EXCERPTED PASSAGE:
------------------------
The Great Wealth Transfer is underway. More than 10,000 baby boomers (defined as those born between 1946 and 1964) are turning 65 every day, and over the next 20 to 30 years trillions of dollars’ worth of wealth will transfer to their children. It will cause some changes for everyone.
The baby boomer generation holds the overwhelming majority of wealth in the United States alone. Exact estimates vary widely. Some sources estimate that the boomers hold roughly $15 trillion in assets. Others put the number close to $59 trillion or even $68 trillion. Whatever the amount, how does one ensure that their values transfer with their wealth? Jean Sung of JP Morgan Chase’s Private Bank is a good guide to ask, as I did when we sat down on The Caring Economy.
While helping families articulate their philanthropic vision, Sung has made it her mission to create structure around solving societal challenges with her clients, across generations.
She views philanthropy as a family affair. The high net-worth families that she has worked with through the years appreciate the need to transfer wealth and values.
Sung’s remarkable career has been defined by her commitment to responding and advising on structured solutions around complicated challenges facing the world, and inspiring others to rally around those causes. She helps families and businesses find the right partner to deploy resources that can then realize the impact from conception to implementation as one unified family.
------------------------
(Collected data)
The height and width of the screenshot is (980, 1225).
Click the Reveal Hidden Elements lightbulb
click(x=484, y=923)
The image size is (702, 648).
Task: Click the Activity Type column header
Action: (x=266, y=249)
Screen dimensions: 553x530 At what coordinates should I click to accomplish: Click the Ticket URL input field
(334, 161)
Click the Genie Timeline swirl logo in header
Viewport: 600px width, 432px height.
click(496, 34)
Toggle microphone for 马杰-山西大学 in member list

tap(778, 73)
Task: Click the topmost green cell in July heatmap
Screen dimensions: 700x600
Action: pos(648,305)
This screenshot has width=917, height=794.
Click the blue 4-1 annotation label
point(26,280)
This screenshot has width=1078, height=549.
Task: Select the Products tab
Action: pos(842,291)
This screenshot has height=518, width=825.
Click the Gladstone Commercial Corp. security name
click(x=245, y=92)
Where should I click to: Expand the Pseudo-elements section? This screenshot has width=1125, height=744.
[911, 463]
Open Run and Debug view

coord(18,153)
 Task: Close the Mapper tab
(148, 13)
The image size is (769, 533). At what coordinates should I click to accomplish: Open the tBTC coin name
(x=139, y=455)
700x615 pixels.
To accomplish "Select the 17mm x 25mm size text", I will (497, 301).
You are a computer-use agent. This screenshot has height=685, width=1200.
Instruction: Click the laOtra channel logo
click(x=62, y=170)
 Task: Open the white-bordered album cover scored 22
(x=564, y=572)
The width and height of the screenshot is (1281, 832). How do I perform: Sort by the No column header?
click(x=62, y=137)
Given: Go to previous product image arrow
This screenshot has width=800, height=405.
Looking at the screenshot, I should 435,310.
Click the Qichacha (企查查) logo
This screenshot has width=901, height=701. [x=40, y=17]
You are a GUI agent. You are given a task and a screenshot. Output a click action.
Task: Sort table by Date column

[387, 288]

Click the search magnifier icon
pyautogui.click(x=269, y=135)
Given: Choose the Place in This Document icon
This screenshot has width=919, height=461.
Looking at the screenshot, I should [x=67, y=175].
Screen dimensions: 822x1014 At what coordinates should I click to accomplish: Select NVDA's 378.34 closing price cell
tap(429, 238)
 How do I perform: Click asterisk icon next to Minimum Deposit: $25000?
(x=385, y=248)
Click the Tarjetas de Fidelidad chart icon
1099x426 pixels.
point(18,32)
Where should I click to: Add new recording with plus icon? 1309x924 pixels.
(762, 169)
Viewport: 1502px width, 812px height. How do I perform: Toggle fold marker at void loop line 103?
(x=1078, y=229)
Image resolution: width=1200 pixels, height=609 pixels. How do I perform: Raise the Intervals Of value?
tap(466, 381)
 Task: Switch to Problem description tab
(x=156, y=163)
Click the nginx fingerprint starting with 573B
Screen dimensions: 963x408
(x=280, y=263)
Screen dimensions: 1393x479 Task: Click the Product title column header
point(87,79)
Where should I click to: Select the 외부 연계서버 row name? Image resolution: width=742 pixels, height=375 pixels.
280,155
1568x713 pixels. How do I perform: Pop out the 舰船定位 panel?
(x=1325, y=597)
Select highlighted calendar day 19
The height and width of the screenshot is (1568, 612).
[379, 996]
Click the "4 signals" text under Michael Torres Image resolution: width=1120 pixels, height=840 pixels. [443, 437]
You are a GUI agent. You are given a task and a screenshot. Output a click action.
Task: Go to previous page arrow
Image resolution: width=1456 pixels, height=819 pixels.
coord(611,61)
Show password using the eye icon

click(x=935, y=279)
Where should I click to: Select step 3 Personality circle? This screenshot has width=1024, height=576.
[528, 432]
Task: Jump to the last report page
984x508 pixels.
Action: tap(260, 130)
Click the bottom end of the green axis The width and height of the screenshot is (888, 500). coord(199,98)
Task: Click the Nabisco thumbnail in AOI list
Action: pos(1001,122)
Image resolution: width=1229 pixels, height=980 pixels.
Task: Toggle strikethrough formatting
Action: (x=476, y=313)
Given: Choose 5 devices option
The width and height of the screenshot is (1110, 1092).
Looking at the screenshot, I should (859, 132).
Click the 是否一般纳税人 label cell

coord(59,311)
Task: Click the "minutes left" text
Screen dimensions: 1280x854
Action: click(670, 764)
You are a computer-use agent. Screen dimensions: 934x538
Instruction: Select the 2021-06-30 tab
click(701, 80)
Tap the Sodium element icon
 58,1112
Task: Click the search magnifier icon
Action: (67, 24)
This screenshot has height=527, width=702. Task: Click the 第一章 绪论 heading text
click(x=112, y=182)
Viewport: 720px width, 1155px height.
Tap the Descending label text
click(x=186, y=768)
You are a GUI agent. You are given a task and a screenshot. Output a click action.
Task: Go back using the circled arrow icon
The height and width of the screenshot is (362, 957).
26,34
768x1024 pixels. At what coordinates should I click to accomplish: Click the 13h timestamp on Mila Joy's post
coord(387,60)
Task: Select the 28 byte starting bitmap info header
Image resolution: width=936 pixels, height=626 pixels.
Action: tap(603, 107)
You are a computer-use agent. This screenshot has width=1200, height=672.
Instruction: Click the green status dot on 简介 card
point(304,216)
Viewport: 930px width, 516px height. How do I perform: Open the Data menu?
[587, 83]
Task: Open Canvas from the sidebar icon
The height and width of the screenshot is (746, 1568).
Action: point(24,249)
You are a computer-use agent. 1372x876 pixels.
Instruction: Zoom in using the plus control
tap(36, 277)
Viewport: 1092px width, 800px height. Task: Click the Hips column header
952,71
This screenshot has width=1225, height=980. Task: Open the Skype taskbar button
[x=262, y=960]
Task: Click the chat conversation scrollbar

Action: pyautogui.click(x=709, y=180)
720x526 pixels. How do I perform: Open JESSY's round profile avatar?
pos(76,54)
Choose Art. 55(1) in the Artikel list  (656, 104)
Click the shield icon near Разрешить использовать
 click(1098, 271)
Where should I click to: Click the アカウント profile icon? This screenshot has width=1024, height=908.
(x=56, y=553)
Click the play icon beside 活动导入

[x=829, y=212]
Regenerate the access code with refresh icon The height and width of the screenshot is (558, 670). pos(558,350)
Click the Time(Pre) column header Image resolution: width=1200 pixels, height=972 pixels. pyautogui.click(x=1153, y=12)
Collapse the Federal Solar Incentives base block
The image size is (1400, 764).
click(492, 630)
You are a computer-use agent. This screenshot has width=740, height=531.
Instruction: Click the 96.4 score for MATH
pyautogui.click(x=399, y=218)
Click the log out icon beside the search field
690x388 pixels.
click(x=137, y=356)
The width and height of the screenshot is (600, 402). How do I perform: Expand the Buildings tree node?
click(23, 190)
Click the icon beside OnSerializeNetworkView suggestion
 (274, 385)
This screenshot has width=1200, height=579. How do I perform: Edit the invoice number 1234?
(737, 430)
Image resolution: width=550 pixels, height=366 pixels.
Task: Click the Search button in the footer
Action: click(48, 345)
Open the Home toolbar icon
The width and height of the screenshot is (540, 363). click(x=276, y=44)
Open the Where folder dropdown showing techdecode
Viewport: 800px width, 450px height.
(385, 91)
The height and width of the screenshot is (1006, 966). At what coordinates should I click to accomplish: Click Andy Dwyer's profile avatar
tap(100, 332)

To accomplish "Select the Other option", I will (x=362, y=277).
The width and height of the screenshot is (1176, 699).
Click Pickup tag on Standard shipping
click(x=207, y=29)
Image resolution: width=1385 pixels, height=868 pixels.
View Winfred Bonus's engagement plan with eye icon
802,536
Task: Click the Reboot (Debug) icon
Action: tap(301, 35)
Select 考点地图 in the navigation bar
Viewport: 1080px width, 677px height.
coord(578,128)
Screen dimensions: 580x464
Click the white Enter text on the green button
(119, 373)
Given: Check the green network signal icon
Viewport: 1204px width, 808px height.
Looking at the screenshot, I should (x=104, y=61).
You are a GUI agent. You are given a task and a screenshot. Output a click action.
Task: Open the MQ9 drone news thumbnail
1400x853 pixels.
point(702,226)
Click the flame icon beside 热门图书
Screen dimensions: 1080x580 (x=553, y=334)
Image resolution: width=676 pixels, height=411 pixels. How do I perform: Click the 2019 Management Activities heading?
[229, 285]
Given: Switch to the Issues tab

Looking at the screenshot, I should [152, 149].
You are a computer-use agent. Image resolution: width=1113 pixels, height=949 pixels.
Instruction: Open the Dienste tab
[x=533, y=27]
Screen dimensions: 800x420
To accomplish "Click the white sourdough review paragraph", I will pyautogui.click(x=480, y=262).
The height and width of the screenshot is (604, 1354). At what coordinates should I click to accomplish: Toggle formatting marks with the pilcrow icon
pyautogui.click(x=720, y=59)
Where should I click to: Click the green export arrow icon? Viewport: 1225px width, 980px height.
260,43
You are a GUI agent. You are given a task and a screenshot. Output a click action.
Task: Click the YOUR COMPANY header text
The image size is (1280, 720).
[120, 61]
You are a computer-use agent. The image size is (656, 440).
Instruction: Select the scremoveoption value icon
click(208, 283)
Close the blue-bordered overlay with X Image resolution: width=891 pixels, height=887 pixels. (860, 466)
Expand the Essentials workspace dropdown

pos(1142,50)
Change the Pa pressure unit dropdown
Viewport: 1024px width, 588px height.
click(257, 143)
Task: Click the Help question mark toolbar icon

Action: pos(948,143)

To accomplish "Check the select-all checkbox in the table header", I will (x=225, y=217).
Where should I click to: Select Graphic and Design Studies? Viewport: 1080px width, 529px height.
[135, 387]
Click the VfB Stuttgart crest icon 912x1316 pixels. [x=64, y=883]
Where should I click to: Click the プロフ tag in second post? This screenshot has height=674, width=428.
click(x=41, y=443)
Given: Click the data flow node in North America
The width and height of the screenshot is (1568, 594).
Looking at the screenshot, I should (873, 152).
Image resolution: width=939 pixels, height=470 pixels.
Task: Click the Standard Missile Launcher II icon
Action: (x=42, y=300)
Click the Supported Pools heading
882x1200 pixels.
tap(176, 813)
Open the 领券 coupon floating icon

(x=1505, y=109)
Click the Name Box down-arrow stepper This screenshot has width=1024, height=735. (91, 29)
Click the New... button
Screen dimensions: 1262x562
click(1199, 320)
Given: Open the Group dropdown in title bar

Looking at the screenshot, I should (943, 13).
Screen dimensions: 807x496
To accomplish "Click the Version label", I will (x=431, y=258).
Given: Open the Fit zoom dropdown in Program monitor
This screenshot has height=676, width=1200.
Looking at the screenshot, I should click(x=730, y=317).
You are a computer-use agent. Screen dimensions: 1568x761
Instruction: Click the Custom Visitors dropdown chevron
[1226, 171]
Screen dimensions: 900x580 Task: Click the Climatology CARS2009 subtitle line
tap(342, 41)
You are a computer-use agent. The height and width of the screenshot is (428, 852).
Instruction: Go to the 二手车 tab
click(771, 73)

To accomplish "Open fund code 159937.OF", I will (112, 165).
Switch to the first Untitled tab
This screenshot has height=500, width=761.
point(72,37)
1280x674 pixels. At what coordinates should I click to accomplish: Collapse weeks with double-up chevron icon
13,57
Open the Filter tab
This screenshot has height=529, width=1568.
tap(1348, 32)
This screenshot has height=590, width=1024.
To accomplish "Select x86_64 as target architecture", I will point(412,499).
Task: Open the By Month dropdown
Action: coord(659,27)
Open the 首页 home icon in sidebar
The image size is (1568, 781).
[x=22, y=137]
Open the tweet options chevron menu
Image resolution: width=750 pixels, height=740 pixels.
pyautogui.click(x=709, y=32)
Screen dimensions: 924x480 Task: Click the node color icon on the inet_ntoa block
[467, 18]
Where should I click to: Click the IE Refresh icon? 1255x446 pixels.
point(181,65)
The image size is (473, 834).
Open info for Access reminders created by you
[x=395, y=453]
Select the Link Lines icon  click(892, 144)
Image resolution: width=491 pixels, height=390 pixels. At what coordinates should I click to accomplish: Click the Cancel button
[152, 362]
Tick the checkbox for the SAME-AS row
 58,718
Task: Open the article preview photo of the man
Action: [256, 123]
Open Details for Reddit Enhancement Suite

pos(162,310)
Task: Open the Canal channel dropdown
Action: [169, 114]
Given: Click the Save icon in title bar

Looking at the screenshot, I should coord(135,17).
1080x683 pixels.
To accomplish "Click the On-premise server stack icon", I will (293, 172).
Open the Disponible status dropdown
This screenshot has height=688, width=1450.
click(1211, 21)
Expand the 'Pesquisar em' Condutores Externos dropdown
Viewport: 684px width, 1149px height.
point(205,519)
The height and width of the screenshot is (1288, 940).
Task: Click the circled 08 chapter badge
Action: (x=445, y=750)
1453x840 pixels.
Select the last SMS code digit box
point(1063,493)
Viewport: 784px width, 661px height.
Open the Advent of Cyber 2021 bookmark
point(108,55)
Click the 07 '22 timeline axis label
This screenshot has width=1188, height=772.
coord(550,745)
------------------------
TASKS TO CARRY OUT:
a: Decide whether each statement below agrees with the passage on the Great Wealth Transfer, answering yes or no and quoting the words of the passage that settle it: (i) More than 10,000 baby boomers are turning 65 each day. (ii) Sources agree on how much wealth the boomers hold. (iii) Jean Sung sees philanthropy as a family affair.
b: Copy verbatim the part of the passage on the Great Wealth Transfer that begins at the words "While helping families" and stops after the words "clients, across generations.".
c: According to the passage on the Great Wealth Transfer, at which institution does Jean Sung work?

SOLVED TASKS:
a:
(i) Yes: "More than 10,000 baby boomers (defined as those born between 1946 and 1964) are turning 65 every day"
(ii) No: "Exact estimates vary widely."
(iii) Yes: "She views philanthropy as a family affair."

b:
While helping families articulate their philanthropic vision, Sung has made it her mission to create structure around solving societal challenges with her clients, across generations.

c: JP Morgan Chase’s Private Bank